Offiziell hatte der Tiroler in der Signa-Gruppe schon seit 2013 bei wichtigen Entscheidungen nichts mehr zu sagen, er war „nur“ Berater. Der damalige Rückzug – zumindest auf dem Papier – erfolgte infolge einer strafrechtlichen Verurteilung wegen versuchter verbotener Intervention. Fraglich ist, ob das so war. Die Wirtschafts- und Korruptionsstaatsanwaltschaft ermittelt bekanntlich.

Tief in operative Entscheidungen eingebunden?

Neue Ermittlungsunterlagen der Soko Signa zeichnen laut Kronenzeitung nun aber ein völlig anderes Bild. Der 49-Jährige soll bis kurz vor dem Zusammenbruch seines Imperiums Ende 2023 in operative Entscheidungen tief eingebunden gewesen sein. Die E-Mails sprechen für sich: Benko soll Verträge kontrolliert, Präsentationen freigegeben und Geschäftsführer zurechtgewiesen haben – teils in äußerst scharfem Ton. Es gilt die Unschuldsvermutung.

„So eine Scheise“

Die Auszüge zeigen, wie scharf Benko selbst mit höchsten Signa-Managern umgesprungen sein soll. In einem Mailwechsel mit Signa-Holding-CEO Markus Mühlberger soll Benko explodiert sein. Anlass war eine Präsentation für Versicherungen, für die Mühlberger um Feedback gebeten hatte. Benko machte den Geschäftsführer laut Ermittlungsunterlagen nieder: „So eine Scheise (sic!) habe ich schon lange nicht mehr gehört.” Die geplanten Aussagen in der Präsentation seien ein „Schuss ins Knie”. Besonders heftig fiel dabei eine weitere Passage aus: „Ich krieg einen Herpesausschlag, wenn ich das lese…“

Klare Anweisungen?

Brisant: Benko soll in den Nachrichten klare Anweisungen gegeben haben.
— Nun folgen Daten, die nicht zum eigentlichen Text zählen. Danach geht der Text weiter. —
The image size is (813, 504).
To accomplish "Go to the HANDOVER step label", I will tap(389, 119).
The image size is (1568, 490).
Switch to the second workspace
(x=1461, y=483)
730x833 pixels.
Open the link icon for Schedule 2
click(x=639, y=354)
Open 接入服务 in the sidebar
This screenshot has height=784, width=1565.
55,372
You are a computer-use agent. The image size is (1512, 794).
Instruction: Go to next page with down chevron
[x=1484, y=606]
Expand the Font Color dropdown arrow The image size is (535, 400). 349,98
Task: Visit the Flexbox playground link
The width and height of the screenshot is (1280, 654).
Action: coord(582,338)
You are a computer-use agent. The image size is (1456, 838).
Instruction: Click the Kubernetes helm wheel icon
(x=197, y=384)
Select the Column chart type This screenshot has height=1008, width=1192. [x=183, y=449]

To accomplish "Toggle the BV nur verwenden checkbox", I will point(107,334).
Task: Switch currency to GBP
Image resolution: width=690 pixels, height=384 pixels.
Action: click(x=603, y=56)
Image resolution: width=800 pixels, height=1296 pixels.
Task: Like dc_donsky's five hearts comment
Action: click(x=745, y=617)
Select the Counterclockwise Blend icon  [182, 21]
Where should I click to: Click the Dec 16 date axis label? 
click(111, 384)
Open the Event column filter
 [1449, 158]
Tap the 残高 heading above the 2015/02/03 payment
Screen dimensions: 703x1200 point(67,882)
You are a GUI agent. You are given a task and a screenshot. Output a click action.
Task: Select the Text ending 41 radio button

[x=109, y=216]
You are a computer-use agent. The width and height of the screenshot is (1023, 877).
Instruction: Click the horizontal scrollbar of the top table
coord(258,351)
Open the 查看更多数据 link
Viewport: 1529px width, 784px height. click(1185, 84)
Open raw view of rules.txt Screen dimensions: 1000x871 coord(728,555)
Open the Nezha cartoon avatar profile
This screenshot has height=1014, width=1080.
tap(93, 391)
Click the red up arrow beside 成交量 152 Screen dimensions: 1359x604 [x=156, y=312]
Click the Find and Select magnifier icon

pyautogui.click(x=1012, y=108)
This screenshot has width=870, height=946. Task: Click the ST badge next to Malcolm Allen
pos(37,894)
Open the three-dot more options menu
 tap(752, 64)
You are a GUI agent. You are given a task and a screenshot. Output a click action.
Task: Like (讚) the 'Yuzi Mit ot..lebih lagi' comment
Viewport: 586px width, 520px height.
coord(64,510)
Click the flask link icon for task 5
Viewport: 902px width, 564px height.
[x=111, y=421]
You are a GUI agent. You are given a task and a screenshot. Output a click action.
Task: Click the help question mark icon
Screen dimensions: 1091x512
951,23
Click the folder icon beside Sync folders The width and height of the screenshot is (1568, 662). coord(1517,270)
Unterlagen dürften nicht verschickt werden, ohne dass er sie vorher gesehen habe. „Ja keine Unterlagen und Präsentationen jetzt im Nachgang verschicken – die ich nicht vorher gesehen habe !!!!” Als Mühlberger meinte, dass es sich um einen Entwurf handle, soll Benko endgültig die Beherrschung verloren haben. „Den Text alleine so zu schreiben ist geisteskrank und zeigt von Deiner Unfähigkeit (…) Ich will die Präsentationen, die die Herren gehalten haben, sowie die Teilnehmerliste. Ich krieg Brechreiz”, wird aus den Akten zitiert.

20 Seiten starke Auswertung

Sind das mögliche Hinweise auf eine faktische Geschäftsführung? Darauf zielt die mittlerweile 20 Seiten starke Auswertung ab, die vergangene Woche an die WKStA übermittelt wurde. Doch damit nicht genug. Auch in anderen Fällen soll Benko massiv eingegriffen haben. In einem weiteren Mail an einen deutschen Geschäftspartner machte er klar, wer aus seiner Sicht das Sagen hatte: „Ich beteilige mich nicht an einer Firma als Mehrheitsgesellschafter und stelle das gesamte Geld zur Verfügung” – bei Investments über einer Million Euro wolle er „mitreden – egal, woher die Kohle kommt”.

Verteidiger: „Hat lediglich beratend agiert“

Benko hatte allerdings offiziell gar keine Funktion innerhalb der Signa-Gruppe mehr inne. Seine Verteidigung argumentiert seit Monaten, der Tiroler habe lediglich beratend agiert. Besonders spannend dürfte nun auch die Rolle der Benko-Stiftungen werden. Zwei österreichische Familienstiftungen sind bereits insolvent. Im Fokus steht nun vor allem die Ingbe-Stiftung in Liechtenstein – sie gilt als letzter großer Vermögensbunker der Familie Benko. Dort sollen derzeit rund 50 Millionen Euro eingefroren sein. Der Innsbrucker Masseverwalter versucht weiter, Zugriff darauf zu bekommen.

Mutter im Fokus

Ein Mail aus Oktober 2023 könnte für Benko nun besonders unangenehm werden. Damals schickte eine Steuerberaterin einen Stiftungsvorstandsbeschluss zur Gegenzeichnung an den Beirat – also an Benkos Mutter. Die Antwort des Signa-Gründers fiel kurz, aber eindeutig aus: „Bevor Mama unterschreibt, schau ich das noch an.”